The How's and Why's of IG Wiring

Aug 1, 2008 12:00 PM, By Thomas M. Gruzs, Emerson Network Power

Whether IG wiring is beneficial or not depends on many situational aspects

It's hard to buy a new electrical device these days that doesn't contain electronics. Adjustable-speed and variable-frequency drives are now almost always connected to AC motors. Electronic ballasts are being coupled to gas discharge lighting products. Even circuit breakers and relays are mostly electronics-based in design. But with the expanded use of electronic equipment comes greater sensitivity to power disturbances and electromagnetic interference (EMI), along with its resulting operational problems.

Because equipment ground potentials (or changes in them) can affect the operation of certain electronic devices, designers, installers, and service personnel often have very specific and sometimes special grounding requirements. Most of these techniques have evolved based on empirical (trial-and-error) testing rather than on detailed analysis. Some of the more creative grounding arrangements are devised in the name of electrical noise reduction (see What's Electrical Noise?), but they often ignore the basic principles of electricity, such as electricity follows the paths of least impedance, flows in complete paths, and flows because there is a potential difference. Furthermore, when trying to reduce the effects of “noise,” the fundamentals of noise coupling are sometimes ignored.

Fig. 1. Typical power system with an isolated ground (IG) wiring arrangement.

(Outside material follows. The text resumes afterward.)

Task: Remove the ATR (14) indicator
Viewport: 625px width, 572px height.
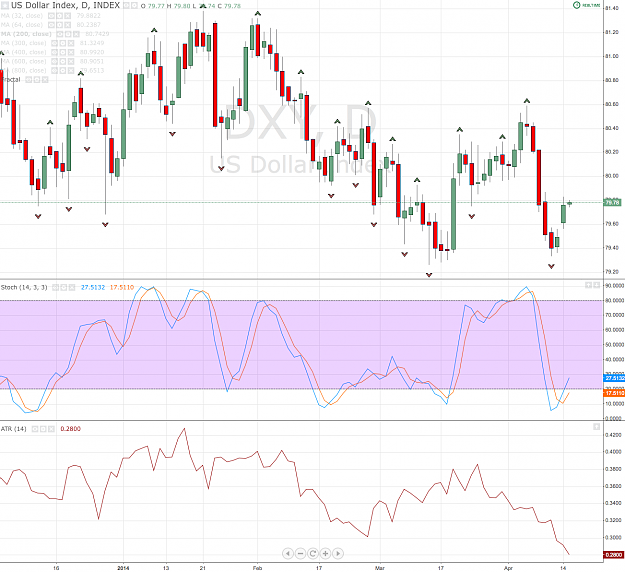Action: click(52, 429)

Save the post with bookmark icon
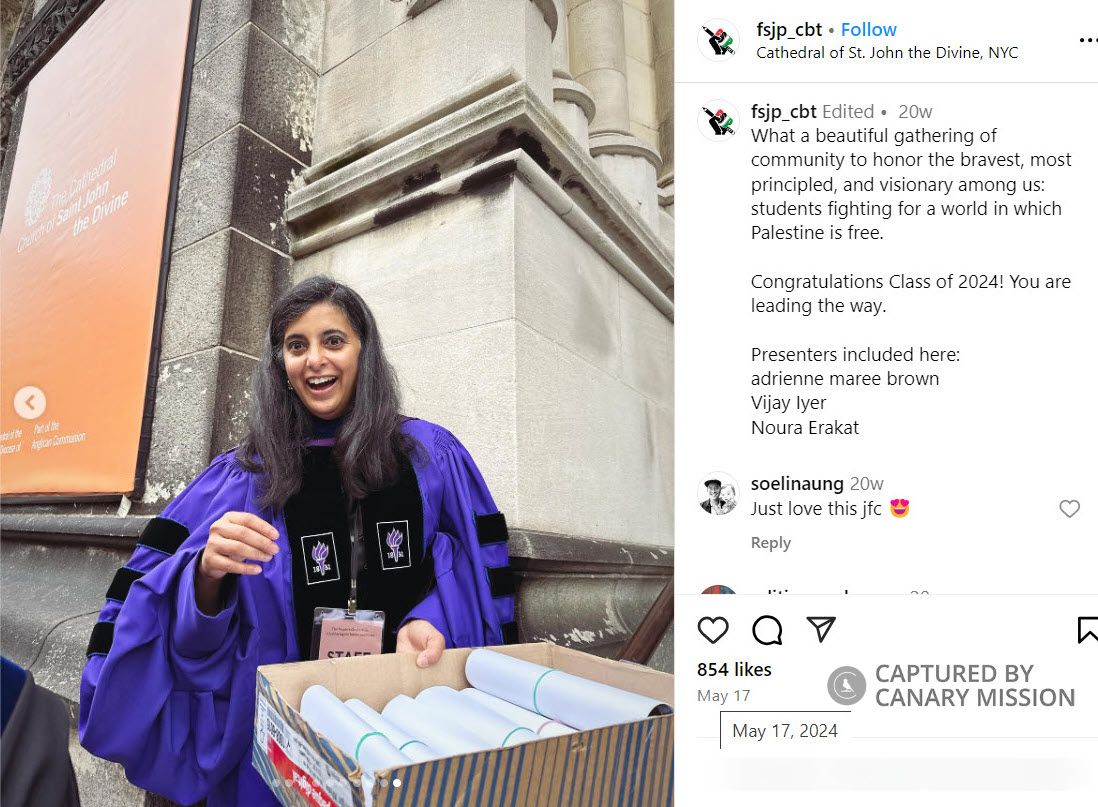[x=1087, y=630]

One such special grounding technique used in low-voltage AC power systems to reduce interference is known as an isolated ground (IG). IG is allowed by the National Electrical Code and is an exception to the standard grounding requirements. Section 250.96(B) allows IG wiring only “where installed for the reduction of electrical noise (electromagnetic interference) on the grounding circuit.”

Fig. 2. Example of a ground-fault path in an IG wiring system.

Figure 1 is an example of a typical low-voltage power system using IG receptacles, as allowed by the NEC. Note that the ground terminal of the receptacle is not connected to the conduit grounding system at the receptacle. Instead, an IG wire is connected to the receptacle ground terminal and is routed with the power conductors, passing through one or more panelboards, remaining insulated from the metal conduit and enclosure grounding system until its termination at the power system grounding point (at the service entrance or separately derived source, as shown in this example).

IG wiring and ground-fault current

It's just as important that the IG wiring provide an effective ground-fault path from the connected equipment back to the power source. If a ground fault were to occur at the load equipment, the IG grounding system would provide an effective ground path, as shown in Fig. 2. The IG conductor is permanent and continuous, has ample current capacity — because it's sized according to NEC requirements — and has a low enough impedance path to allow the overcurrent protective device (OPD) to clear the ground fault.

Fig. 3. IG-wiring arrangement for hardwired (direct-connected) equipment.

One other form of IG wiring for hardwired load equipment is allowed by the NEC in Sec. 250-96(B), where “an equipment enclosure supplied by a branch circuit shall be permitted to be isolated from a raceway containing circuits supplying only that equipment by one or more listed nonmetallic raceway fittings located at the point of attachment of the raceway to the equipment enclosure” (Fig. 3). In this way, the equipment ground is isolated from the metal conduit and raceway system at the load equipment but is still effectively grounded for safety — the same as previously discussed for IG receptacles.